AAVantgarde Bio has received two regulatory milestones for its investigational gene therapy AAVB-039, aimed at treating Stargardt disease, the most common inherited form of macular degeneration. The U.S. Food and Drug Administration (FDA) granted Orphan Drug Designation (ODD) for AAVB-039, while the UK Medicines and Healthcare products Regulatory Agency (MHRA) approved a Clinical Trial Authorisation (CTA).

AAVB-039 is designed to address the underlying cause of Stargardt disease by delivering the full-length ABCA4 protein, offering potential benefit to all patients with ABCA4 mutations. The therapy is currently being tested in the Phase 1/2 CELESTE clinical trial, which evaluates safety, tolerability, and preliminary efficacy across three dose levels. Recruitment continues in the ongoing STELLA observational study.

Dr. Natalia Misciattelli, chief executive of AAVantgarde, said: “The Orphan Drug Designation and UK CTA approval represent two important regulatory milestones for AAVB-039 and reflect the FDA’s and MHRA’s acknowledgement of the urgent need for treatments for patients living with Stargardt disease. With Fast Track Designation already in place, we now have a suite of regulatory incentives that will help accelerate development and bring this potentially transformative therapy to patients and families as efficiently as possible.”

Orphan Drug Designation in the U.S. supports the development of treatments for rare diseases affecting fewer than 200,000 people, offering benefits such as tax credits for qualified clinical testing, waiving of certain FDA application fees, and, if approved, seven years of U.S. market exclusivity.

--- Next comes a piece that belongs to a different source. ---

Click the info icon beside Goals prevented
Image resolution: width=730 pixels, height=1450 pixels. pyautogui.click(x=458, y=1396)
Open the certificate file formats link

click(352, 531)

Stargardt disease primarily affects children and young adults and can lead to progressive vision loss. Current management focuses on symptom control, with no approved therapies targeting the underlying genetic cause. AAVB-039, by restoring ABCA4 protein function, aims to preserve or improve retinal health and slow disease progression.

The CELESTE and STELLA trials are part of AAVantgarde’s broader development programme for inherited retinal diseases. With the regulatory designations in place, the company is positioned to advance AAVB-039 through clinical development with support from both U.S. and European regulatory incentives.